Tuesday, December 11, 2007

Chinesepod - Nixon visit paved way for China rise

Opinion / China Watch

Nixon visit paved way for China rise

(Reuters)
Updated: 2006-11-06 11:14

Almost 35 years after U.S. President Richard Nixon startled the world by
visiting China, the boldness of the trip and his meeting with Mao Zedong
still capture the imagination.

The week-long visit in February 1972 has often been portrayed as a
remarkable success that allowed a U.S. president to repair ties with
China, put pressure on the Soviet Union and help ease Washington's path
out of the Vietnam War.

"This was the week that changed the world," Nixon declared at the end of
the visit.

But prominent Canadian historian Margaret MacMillan -- author of a new
book on the event -- suggests the Americans gave too much away to
Beijing, only achieved mixed results and sowed the seeds for China's
formidable economic rise.

The United States had refused to recognize China after 1949, and
bilateral ties had been icy for years.

By the end of the 1960s, however, both nations needed each other. A
diplomatically isolated and backward China, trying to recover from the
disastrous reforms known as the Cultural Revolution, fretted about a
possible attack by the neighboring Soviet Union.

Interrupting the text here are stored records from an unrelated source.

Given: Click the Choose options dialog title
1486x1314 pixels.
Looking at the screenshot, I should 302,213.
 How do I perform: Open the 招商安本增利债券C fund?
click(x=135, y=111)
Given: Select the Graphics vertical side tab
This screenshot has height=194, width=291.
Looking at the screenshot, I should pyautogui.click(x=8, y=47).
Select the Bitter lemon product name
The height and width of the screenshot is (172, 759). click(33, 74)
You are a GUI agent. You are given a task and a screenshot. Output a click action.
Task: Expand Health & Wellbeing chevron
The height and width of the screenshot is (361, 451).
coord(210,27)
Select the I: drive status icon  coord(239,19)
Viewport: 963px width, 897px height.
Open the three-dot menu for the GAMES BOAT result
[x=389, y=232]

The United States, also worried about Moscow, wanted to boost its
position in Asia and hoped China could help persuade North Vietnam to
call a halt to hostilities. So Nixon reversed two decades of official
policy and went to Beijing.

Although the hour-long talk between Nixon and Mao rarely went beyond
generalities, the meeting was hugely significant.

"It was an earthquake in the Cold War landscape and meant the Eastern
Bloc no longer stood firm against the West," MacMillan writes in "Nixon
in China."

MacMillan, author of the best-selling book "Paris 1919", says Washington
took a huge risk before Nixon's trip.

As part of a bid to show good faith, national security adviser Henry
Kissinger gave China reams of secret U.S. spy data on the Soviet Union.

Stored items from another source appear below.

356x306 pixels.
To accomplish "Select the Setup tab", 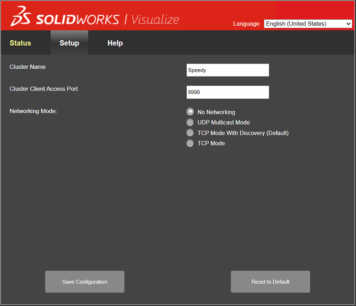I will coord(69,43).
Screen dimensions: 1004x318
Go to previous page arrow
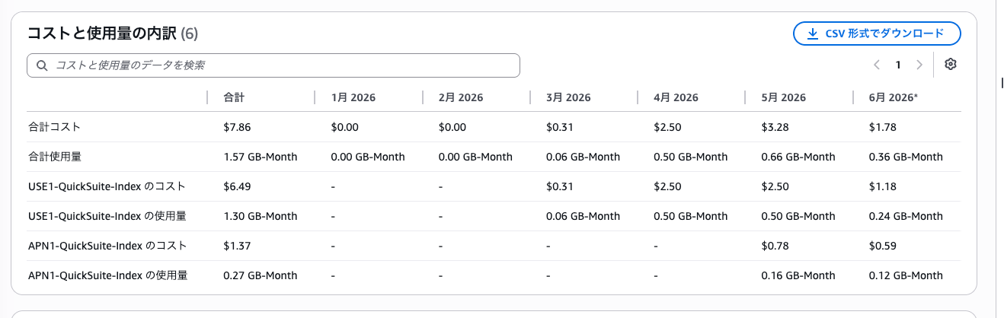(877, 65)
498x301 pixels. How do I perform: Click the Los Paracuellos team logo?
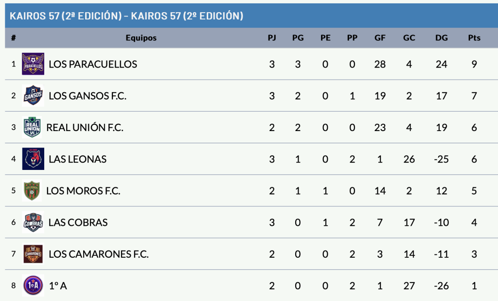[33, 64]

"They came rather as supplicants to the Chinese and they handed over huge
amounts of intelligence and I think they left the Chinese with the
impression that really the Americans needed them more than the Chinese
needed the Americans," MacMillan told Reuters in an interview.

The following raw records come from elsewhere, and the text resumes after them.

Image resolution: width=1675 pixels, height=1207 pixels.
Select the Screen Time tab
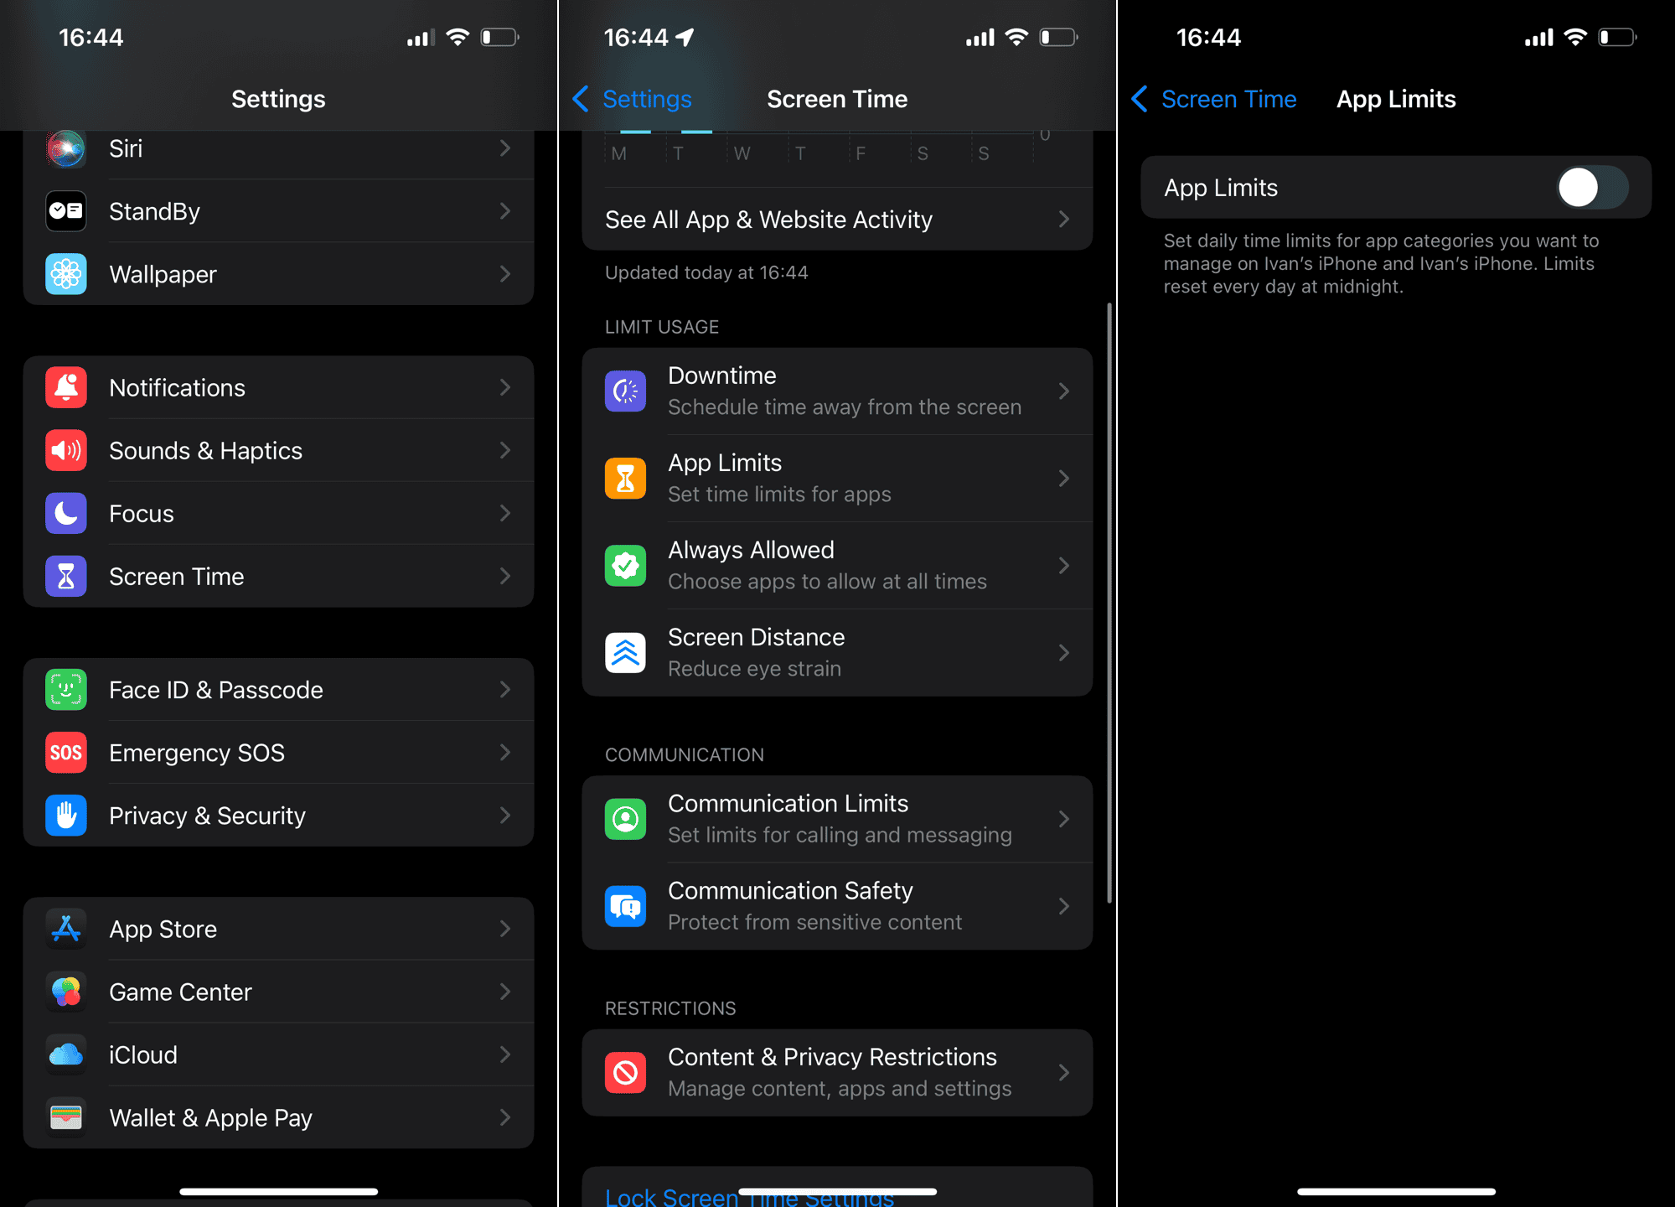pos(277,576)
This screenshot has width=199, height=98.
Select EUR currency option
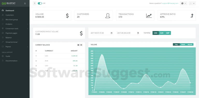(x=162, y=33)
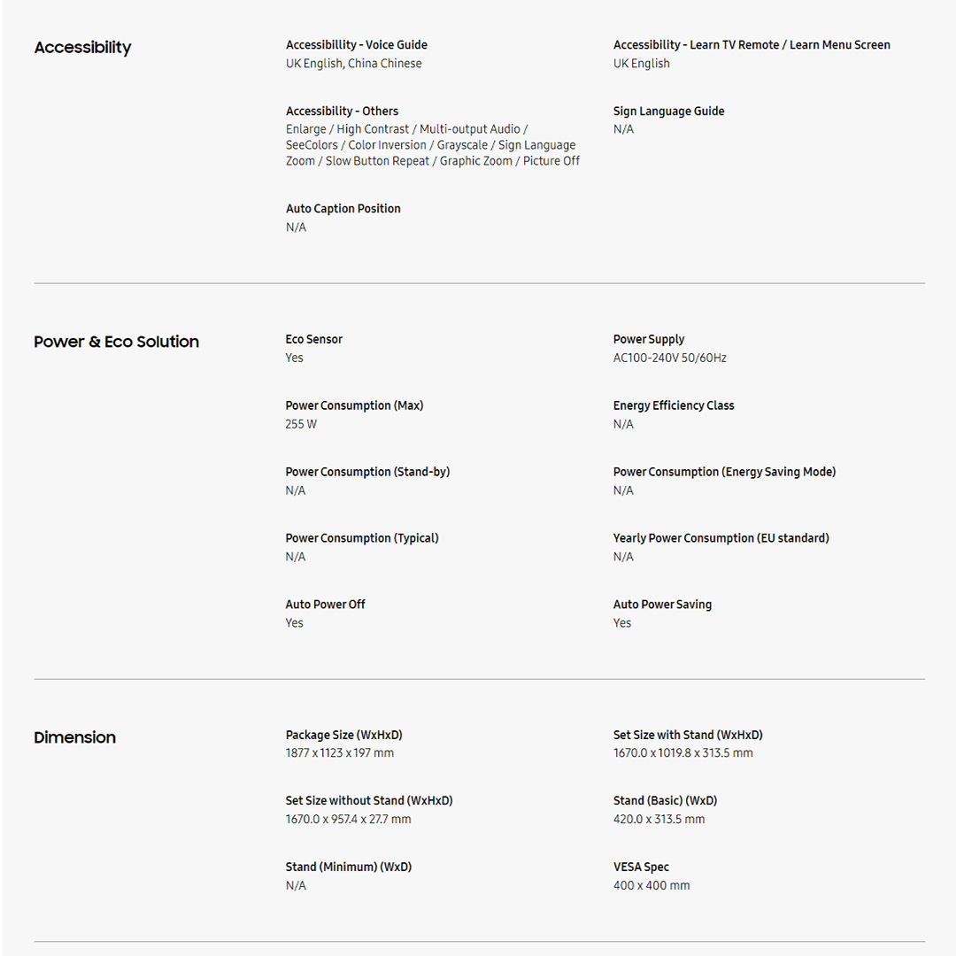Click the Power Supply spec label
The image size is (956, 956).
coord(648,340)
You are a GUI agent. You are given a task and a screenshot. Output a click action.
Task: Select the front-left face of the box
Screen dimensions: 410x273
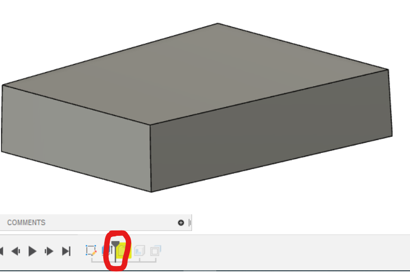pyautogui.click(x=75, y=137)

In truth, the Chinese desperately needed help to escape what China's
State Information Minister Cai Wu calls the chaos of the Cultural
Revolution.

"Nixon's visit opened a door at that time for China to the rest of the
world," he said during a recent visit to Ottawa.

Almost hidden among the fanfare, banquets and media frenzy was the joint
commitment to boost academic contacts as well as trade -- topics which
did not interest Kissinger or Nixon.

"The maximum amount of bilateral trade possible between us, even if we
make great efforts, is infinitesimal in terms of our total economy,"
Kissinger told deputy Chinese Foreign Minister Qiao Guanhua.

In reality, the academic visits quickly helped China build up vital
knowledge and skills. And the promise of greater access to U.S. markets
was crucial.

After Mao died in 1976, his successors launched economic reforms that
turned China into the powerhouse that is now, running a $200 billion
trade surplus with the United States. China helps keep its rival afloat
by buying vast amounts of U.S. debt.

As time passed, other drawbacks of the Nixon visit became clear to
Washington. Although the trip did deliver the desired shock to Moscow, it
also proved an unpleasant surprise to allies such as Japan.

And despite Nixon's hopes, the China card did not result in effective
pressure on North Vietnam to reach a peace deal.

Even without Nixon's visit, she feels, China and the United States would
eventually have come to an understanding.

Now, as a confident China seeks to exert its influence and track down
sources of raw materials, more problems seem likely with a weakened
United States.

"There are areas where they are going to clash more and more. I think
commodities are going to be a real problem," said MacMillan.